● Task requirements:
Please put the data lines from the one containing "This screenshot has width=1534, height=784." through the one containing "coord(605,175)" into a Markdown table with the columns Row and Line. Number each line and leave out the blank ones.
* Begin Entries *
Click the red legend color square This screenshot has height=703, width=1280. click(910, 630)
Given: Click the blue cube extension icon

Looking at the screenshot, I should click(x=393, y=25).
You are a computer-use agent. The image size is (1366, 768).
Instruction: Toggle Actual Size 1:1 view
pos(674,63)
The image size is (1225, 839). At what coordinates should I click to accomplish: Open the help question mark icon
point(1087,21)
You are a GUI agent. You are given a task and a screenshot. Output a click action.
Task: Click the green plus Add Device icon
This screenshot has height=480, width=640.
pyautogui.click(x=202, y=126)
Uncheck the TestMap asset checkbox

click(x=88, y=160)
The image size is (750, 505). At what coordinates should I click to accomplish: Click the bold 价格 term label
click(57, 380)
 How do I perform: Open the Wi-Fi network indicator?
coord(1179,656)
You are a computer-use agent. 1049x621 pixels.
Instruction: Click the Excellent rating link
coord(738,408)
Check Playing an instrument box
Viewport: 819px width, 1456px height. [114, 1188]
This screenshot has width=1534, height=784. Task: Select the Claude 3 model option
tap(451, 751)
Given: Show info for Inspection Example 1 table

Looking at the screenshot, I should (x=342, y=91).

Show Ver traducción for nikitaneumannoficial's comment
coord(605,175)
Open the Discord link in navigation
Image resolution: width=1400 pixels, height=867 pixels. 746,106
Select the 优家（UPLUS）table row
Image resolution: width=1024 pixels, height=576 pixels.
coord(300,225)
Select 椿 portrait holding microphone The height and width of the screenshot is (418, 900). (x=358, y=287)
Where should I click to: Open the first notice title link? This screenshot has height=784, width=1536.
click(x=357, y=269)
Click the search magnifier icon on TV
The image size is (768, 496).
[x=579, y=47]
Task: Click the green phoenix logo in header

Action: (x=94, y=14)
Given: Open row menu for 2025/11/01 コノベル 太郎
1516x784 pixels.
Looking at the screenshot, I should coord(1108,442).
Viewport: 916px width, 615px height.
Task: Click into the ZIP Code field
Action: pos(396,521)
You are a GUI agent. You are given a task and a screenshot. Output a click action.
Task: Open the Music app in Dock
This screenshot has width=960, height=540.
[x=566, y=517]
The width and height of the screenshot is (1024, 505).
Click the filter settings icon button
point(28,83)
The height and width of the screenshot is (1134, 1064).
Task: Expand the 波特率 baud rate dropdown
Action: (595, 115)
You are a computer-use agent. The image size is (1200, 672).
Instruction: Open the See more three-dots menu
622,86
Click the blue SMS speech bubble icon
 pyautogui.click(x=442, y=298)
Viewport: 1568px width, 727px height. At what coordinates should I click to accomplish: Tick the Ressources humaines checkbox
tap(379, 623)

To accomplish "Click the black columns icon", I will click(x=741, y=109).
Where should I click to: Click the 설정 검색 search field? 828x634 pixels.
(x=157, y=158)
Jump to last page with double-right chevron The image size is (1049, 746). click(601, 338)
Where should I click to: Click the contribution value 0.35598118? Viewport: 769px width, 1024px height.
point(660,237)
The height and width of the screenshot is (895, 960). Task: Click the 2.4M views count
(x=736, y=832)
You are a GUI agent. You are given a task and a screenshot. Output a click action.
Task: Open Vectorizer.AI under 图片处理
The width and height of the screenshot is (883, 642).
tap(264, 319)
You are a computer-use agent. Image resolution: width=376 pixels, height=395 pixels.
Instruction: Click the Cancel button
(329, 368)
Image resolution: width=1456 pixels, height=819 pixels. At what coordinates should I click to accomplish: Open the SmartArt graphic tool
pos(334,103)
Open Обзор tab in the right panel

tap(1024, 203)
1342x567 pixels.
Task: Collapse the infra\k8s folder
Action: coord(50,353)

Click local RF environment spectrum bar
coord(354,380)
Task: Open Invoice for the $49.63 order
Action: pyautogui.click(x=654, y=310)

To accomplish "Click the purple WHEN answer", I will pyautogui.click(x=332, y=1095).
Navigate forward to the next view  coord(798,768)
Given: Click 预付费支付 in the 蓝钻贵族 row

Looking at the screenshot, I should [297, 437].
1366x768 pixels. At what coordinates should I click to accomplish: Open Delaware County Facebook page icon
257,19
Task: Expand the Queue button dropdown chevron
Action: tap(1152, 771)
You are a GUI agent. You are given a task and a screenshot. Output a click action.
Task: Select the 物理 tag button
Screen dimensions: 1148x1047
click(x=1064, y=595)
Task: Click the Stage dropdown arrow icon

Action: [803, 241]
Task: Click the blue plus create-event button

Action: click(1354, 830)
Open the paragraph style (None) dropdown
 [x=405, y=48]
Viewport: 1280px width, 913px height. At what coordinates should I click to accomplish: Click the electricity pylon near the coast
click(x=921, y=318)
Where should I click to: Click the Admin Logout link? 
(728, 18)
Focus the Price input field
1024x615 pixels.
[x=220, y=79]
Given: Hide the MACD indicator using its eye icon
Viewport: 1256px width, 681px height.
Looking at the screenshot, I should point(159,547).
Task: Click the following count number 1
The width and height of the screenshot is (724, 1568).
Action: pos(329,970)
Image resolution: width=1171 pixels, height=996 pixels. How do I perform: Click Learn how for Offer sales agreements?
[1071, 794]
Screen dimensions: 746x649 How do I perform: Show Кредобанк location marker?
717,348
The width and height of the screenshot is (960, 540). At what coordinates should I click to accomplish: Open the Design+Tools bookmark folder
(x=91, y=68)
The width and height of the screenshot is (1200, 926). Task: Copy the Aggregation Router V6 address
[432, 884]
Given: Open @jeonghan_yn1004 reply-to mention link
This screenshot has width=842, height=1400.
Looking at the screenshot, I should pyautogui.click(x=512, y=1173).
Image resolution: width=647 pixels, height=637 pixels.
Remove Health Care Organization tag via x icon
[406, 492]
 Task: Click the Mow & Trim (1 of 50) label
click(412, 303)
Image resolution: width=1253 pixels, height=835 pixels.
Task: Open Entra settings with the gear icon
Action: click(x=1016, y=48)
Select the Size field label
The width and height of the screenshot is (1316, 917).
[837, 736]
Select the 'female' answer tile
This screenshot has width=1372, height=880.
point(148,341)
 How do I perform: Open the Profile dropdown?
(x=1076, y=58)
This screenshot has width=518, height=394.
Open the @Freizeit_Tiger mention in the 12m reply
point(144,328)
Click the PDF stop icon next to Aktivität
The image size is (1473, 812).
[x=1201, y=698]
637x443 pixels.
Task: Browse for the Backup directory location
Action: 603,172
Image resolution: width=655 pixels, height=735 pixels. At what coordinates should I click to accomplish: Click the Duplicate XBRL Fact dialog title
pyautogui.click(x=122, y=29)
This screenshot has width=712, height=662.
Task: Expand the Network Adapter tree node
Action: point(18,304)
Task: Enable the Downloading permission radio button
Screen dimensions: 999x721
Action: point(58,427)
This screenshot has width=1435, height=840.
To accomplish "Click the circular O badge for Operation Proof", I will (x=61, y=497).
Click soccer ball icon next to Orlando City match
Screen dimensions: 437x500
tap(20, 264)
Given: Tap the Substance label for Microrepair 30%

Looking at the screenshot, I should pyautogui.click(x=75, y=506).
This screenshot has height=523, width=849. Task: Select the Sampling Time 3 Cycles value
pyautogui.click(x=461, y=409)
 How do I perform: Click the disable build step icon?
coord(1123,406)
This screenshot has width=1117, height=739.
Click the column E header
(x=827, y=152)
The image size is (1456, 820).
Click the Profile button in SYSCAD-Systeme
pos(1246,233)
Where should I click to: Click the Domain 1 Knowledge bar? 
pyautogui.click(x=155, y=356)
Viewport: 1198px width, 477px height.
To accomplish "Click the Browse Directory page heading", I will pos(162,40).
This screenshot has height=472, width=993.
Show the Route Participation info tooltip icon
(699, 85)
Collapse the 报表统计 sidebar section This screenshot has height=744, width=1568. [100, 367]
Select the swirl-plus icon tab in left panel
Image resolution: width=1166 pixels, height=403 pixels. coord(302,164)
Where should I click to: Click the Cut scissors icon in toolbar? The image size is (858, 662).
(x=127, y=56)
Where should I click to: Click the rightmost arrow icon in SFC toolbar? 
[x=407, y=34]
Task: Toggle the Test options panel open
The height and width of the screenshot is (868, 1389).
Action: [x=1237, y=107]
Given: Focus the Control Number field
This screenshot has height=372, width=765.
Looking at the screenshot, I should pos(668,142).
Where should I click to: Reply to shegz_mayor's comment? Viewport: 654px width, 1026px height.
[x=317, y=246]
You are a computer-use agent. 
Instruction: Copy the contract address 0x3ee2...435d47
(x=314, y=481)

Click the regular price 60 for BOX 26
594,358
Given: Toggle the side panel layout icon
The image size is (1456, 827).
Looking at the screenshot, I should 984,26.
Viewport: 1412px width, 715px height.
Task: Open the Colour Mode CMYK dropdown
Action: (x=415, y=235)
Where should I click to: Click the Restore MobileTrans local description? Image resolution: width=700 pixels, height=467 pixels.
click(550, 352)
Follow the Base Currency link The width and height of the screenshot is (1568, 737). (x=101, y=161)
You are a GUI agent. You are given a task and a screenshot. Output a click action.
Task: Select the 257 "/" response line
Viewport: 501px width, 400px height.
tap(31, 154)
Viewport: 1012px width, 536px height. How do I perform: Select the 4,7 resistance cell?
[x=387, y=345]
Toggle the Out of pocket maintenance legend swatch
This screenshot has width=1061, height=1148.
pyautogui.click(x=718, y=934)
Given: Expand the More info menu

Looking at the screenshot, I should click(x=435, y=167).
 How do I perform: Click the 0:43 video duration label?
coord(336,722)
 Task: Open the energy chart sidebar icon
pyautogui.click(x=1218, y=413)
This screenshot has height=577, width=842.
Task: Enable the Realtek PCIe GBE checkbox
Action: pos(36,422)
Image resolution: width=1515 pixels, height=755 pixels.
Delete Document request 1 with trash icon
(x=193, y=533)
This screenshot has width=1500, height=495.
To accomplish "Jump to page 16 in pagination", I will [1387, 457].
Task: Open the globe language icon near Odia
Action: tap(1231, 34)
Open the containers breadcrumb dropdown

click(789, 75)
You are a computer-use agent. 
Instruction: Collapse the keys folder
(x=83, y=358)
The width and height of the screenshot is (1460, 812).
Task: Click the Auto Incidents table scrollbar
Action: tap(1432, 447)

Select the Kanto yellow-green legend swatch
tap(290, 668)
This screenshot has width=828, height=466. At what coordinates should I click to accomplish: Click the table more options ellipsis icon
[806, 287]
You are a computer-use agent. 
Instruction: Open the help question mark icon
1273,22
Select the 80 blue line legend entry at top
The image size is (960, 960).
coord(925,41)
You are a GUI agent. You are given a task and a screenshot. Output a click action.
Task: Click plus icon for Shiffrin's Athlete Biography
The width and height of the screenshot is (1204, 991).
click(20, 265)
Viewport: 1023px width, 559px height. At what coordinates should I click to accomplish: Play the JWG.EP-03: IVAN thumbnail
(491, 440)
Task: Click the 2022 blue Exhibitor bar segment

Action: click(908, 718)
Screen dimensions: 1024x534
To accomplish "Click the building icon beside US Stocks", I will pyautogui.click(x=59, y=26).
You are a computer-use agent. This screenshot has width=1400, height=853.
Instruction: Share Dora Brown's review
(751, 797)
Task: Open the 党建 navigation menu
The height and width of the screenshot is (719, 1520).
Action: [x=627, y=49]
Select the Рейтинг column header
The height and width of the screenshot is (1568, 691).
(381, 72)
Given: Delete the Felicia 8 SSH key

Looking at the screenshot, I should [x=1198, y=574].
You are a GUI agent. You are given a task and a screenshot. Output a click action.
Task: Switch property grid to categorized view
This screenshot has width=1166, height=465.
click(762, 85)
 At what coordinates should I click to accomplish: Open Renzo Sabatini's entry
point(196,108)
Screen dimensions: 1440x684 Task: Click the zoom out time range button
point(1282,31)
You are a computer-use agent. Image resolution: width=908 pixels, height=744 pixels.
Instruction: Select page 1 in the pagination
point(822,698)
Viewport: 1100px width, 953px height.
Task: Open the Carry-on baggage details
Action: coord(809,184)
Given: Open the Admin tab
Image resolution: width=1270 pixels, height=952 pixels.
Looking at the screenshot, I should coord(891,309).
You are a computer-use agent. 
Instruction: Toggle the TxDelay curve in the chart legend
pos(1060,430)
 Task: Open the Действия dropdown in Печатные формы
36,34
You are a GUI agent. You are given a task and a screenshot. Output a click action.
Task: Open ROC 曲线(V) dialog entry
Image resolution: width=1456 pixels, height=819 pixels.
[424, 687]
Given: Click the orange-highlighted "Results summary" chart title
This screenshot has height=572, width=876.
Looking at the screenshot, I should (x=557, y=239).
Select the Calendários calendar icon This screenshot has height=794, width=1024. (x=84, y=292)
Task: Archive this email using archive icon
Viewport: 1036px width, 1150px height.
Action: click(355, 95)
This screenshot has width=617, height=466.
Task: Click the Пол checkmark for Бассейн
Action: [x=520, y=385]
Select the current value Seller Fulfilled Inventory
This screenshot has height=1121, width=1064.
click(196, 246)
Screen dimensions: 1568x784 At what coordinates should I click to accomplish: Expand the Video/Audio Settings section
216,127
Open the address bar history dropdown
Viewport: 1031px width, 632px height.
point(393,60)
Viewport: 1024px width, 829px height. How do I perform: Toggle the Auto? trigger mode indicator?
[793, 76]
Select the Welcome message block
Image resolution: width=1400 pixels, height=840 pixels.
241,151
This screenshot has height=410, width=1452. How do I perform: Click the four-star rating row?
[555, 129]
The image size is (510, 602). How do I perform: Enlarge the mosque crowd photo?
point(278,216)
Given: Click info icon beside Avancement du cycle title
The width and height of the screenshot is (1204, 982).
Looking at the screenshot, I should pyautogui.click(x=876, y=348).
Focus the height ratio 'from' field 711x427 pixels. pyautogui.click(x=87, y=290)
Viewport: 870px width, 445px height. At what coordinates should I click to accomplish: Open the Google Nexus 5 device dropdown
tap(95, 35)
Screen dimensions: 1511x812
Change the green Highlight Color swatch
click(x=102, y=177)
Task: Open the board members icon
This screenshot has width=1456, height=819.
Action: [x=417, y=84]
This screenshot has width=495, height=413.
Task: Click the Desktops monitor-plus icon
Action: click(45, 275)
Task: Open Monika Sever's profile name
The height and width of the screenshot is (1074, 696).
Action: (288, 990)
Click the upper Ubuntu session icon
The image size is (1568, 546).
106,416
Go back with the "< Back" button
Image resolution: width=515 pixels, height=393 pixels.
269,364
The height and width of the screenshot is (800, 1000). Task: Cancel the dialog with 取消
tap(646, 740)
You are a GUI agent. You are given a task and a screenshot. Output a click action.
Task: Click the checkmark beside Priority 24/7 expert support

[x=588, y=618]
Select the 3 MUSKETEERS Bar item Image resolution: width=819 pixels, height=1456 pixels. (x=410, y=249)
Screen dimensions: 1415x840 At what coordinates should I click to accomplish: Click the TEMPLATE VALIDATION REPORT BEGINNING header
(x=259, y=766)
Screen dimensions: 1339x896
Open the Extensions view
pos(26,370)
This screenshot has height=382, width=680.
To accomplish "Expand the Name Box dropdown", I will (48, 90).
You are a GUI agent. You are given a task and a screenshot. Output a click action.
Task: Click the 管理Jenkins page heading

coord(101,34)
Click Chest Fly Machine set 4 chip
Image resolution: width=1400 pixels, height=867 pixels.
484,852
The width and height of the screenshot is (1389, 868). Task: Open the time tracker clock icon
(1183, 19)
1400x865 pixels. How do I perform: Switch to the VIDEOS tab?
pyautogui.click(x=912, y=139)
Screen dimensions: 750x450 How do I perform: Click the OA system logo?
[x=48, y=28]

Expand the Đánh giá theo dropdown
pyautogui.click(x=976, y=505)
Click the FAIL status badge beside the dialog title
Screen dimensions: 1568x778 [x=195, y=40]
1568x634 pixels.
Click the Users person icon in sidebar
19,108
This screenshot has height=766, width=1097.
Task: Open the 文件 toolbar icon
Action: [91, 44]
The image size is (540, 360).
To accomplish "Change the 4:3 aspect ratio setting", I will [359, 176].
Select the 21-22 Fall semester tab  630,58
* End Entries *
● Answer to the problem:
| Row | Line |
|---|---|
| 1 | This screenshot has width=1534, height=784. Task: Select the Claude 3 model option |
| 2 | tap(451, 751) |
| 3 | Given: Show info for Inspection Example 1 table |
| 4 | Looking at the screenshot, I should (x=342, y=91). |
| 5 | Show Ver traducción for nikitaneumannoficial's comment |
| 6 | coord(605,175) |